Non sarà solo l’albero di Natale donato dalla Slovenia e il Presepe di Castelli a San Pietro a unire le comunità slovena e teramana, ma anche un convegno tra le Università di Teramo, Lubiana e Novo Mesto che si terrà in diretta streaming mercoledì 9 dicembre dalle ore 15.30 alle 17.30.

«L’evento con le Università della Slovenia – ha commentato Dino Mastrocola – dimostra ancora una volta che la Carta di Teramo non è “carta morta” ma è carta viva, una tensione continua verso la cooperazione tra popoli e territori. Ogni occasione è buona per dare concretezza ai principi di collaborazione della Carta di Teramo sottoscritti nel giugno del 2019 anche dal presidente del Consiglio Giuseppe Conte a margine del secondo Forum del Gran Sasso. Con l’iniziativa della diocesi di Teramo “Un presepe per rinascere” abbiamo colto subito l’opportunità di stringere un patto di collaborazione con le Università di Lubiana e Novo Mesto».

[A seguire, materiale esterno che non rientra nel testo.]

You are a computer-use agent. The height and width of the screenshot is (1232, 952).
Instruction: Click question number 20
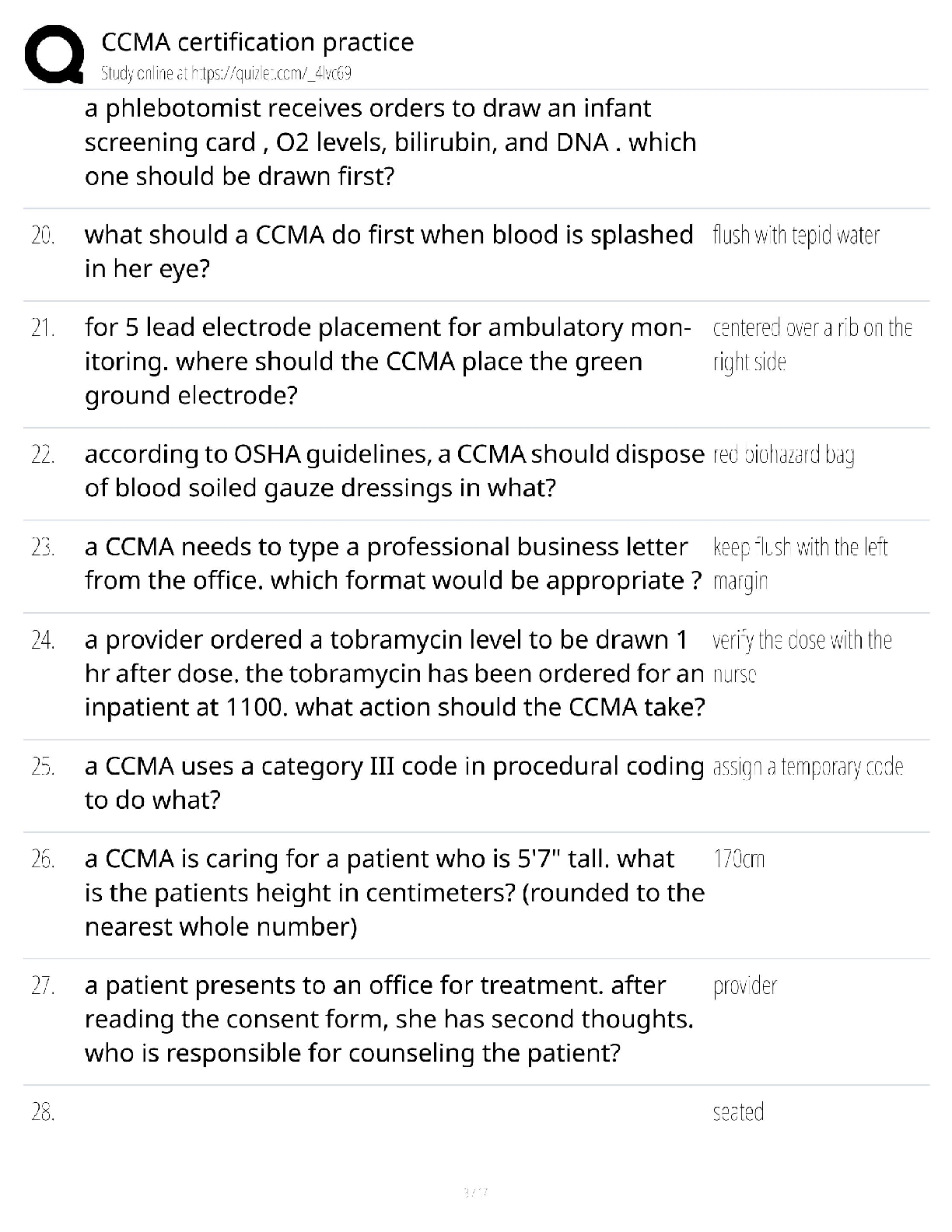[43, 236]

«La nostra costante attenzione ai temi della cooperazione e inclusione – ha aggiunto il Rettore – è diventato un tratto distintivo molto apprezzato e condiviso dagli studenti: in questo senso mi piace leggere il notevole incremento di oltre il 10% delle immatricolazioni all’Università di Teramo per il nuovo anno accademico».

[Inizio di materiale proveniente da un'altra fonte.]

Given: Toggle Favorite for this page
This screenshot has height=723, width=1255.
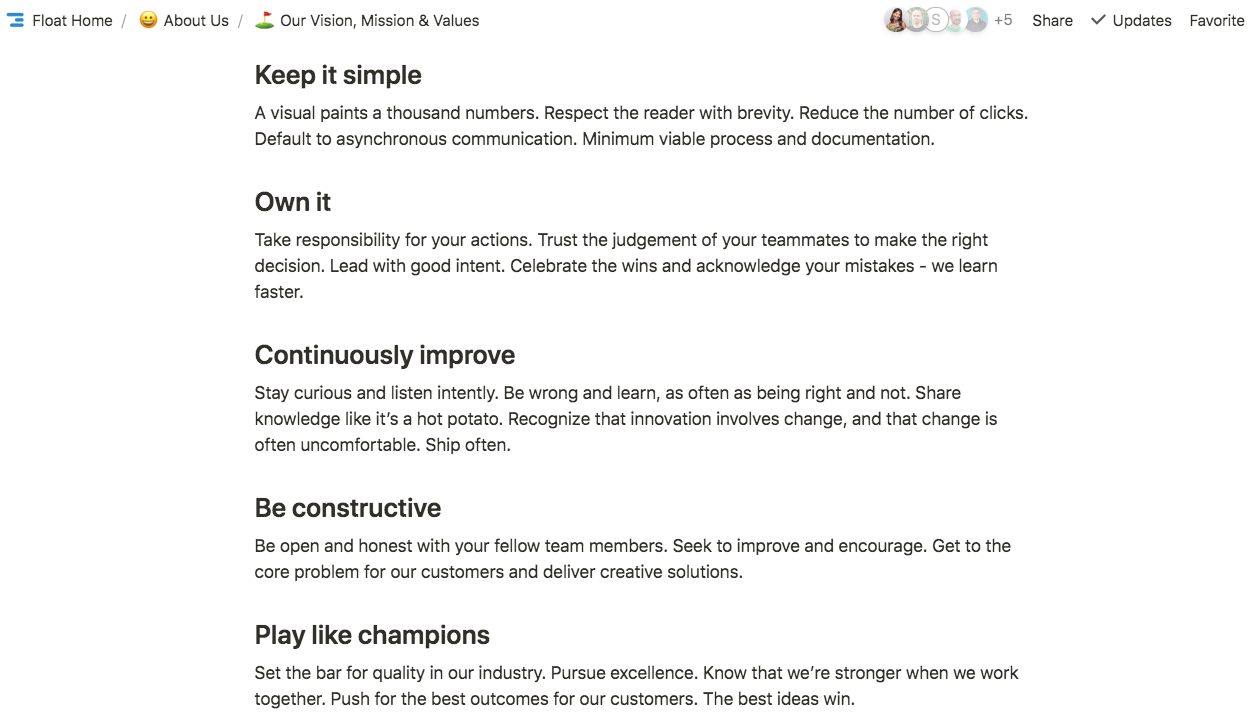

«Il convegno internazionale Teramo, Lubiana e Novo Mesto – si legge nella presentazione – vedrà riunite le comunità accademiche per affrontare, insieme con gli ambasciatori d’Italia e della Slovenia, il ruolo delle Università nella cooperazione internazionale. Nella prospettiva della Carta di Teramo, la presenza della comunità slovena in Piazza San Pietro costituisce una significativa occasione per intensificare nuove forme di collaborazione con le comunità accademiche slovene. La cooperazione universitaria è parte integrante del progetto di partenariato avviato dal Ministero degli Affari Esteri (MAECI) e della vita ordinaria dell’Ateneo di Teramo».

L’evento sarà aperto da Lorenzo Leuzzi vescovo di Teramo-Atri, Stanislav Zoe arcivescovo di Lubiana, Andrej Glavan vescovo di Nova Mesto, Dino Mastrocola rettore dell’Università di Teramo, Igor Papic rettore dell’Università di Lubiana e Karmen Erjavec vice rettore per la ricerca dell’Università di Nova Mesto.

I lavori inizieranno parlando della Nuova cooperazione internazionale per lo sviluppo con gli interventi dell’ambasciatore della Slovenia in Italia Tomaz Kunstelj, dell’ambasciatore italiano presso la Santa Sede Pietro Sebastiani, dell’ambasciatore sloveno presso la Santa Sede Jakob Stunf e del direttore generale per lo sviluppo e la cooperazione del MAECI Giorgio Marrapodi. Seguiranno gli interventi del delegato all’Internazionalizzazione dell’Università di Teramo Paola Pittia sul Ruolo delle Università, del consulente per gli affari economici e l’internazionalizzazione dell’Università di Lubiana Maja Slovenc che parlerà di Internazionalizzazione e sviluppo accademico e dell’assistente del decano dell’Università di Novo Mesto Nevenka Kregar con una relazione sull’Approccio all’internazionalizzazione e alla cooperazione dell’Università di Novo Mesto.

L’evento sarà moderato da Federico Cinquepalmi, capo dell’Ufficio per l’internazionalizzazione del Ministero per l’Università.